_Provided passage:_
/---

OVERVIEW
Entero Therapeutics’ product portfolio is built around its three proprietary technologies – latiglutenase, a potentially first-in-class oral biotherapeutic designed to aid gluten digestion and potentially reduce symptoms of celiac disease, capeserod, a selective 5-HT4 receptor partial agonist being developed for multiple gastrointestinal indications, and adrulipase, a recombinant lipase designed to enable the digestion of fats and other nutrients in patients with exocrine pancreatic insufficiency.
Latiglutenase
Entero Therapeutics is developing latiglutenase as an orally administered, recombinant digestive enzyme therapy to treat celiac disease as an adjunct to a gluten-free diet.
CAPESEROD
Entero Therapeutics is developing capeserod, a selective 5-HT4 receptor partial agonist designed to promote gastric motility as a treatment for gastrointestinal indications, including gastroparesis.
ADRULIPASE
Entero Therapeutics is advancing two programs built around adrulipase for the treatment of exocrine pancreatic insufficiency (FW-EPI) in patients with cystic fibrosis (CF) and chronic pancreatitis (CP).
Adrulipase is a recombinant lipase enzyme for the treatment of exocrine pancreatic insufficiency (EPI) associated with cystic fibrosis (CF) and chronic pancreatitis (CP). Adrulipase, supplied as an oral, non-systemic, biologic capsule, is derived from the Yarrowia lipolytica yeast lipase and breaks up fat molecules in the digestive tract of EPI patients so that they can be absorbed as nutrients.

\---

_Provided data:_
/---

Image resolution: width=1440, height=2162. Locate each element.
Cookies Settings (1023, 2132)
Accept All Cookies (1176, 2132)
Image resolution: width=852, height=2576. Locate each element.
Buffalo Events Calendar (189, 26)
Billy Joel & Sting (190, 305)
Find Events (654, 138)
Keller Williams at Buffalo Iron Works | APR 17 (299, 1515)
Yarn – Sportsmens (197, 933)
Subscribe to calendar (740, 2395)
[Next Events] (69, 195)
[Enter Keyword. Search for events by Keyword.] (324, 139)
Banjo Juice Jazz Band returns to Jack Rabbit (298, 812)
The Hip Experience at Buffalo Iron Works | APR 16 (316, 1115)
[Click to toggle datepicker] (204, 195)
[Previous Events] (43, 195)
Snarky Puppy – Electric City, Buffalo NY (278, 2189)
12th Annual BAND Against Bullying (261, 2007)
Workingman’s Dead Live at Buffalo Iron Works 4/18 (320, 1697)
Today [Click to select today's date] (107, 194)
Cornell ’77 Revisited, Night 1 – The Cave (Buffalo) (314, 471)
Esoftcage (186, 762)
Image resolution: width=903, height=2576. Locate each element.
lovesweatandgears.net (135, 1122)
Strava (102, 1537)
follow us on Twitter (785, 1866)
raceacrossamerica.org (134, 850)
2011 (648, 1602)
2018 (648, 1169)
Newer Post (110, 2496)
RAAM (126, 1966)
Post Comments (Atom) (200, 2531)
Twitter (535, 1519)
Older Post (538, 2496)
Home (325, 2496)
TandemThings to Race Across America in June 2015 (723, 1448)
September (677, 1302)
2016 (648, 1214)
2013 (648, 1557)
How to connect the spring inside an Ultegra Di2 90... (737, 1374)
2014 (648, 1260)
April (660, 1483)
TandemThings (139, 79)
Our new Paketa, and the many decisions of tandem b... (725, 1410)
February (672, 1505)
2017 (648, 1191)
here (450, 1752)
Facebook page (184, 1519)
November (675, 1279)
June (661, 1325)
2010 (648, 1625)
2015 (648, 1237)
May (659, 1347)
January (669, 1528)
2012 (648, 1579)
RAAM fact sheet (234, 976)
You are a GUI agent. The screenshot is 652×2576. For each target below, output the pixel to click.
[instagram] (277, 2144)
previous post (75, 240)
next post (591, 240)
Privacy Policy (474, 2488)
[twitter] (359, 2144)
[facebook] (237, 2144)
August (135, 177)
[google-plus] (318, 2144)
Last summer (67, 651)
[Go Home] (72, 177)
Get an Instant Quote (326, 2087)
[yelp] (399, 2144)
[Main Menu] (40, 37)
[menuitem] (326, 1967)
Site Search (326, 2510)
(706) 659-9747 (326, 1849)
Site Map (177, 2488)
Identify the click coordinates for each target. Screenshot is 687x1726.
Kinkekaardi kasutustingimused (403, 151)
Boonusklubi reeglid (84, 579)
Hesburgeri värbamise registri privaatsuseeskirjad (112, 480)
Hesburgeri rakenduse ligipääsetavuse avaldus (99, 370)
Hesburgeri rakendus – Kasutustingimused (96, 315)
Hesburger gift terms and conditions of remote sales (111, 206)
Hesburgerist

\---

_Instructions for the task:_
Answer these questions using the Entero Therapeutics overview above.
(a) What type of drug is capeserod?
(b) What is the source of adrulipase?
(c) Latiglutenase is meant to treat celiac disease as an adjunct to what?

_Solved exercise:_
(a) A selective 5-HT4 receptor partial agonist.
(b) It is derived from the Yarrowia lipolytica yeast lipase.
(c) A gluten-free diet.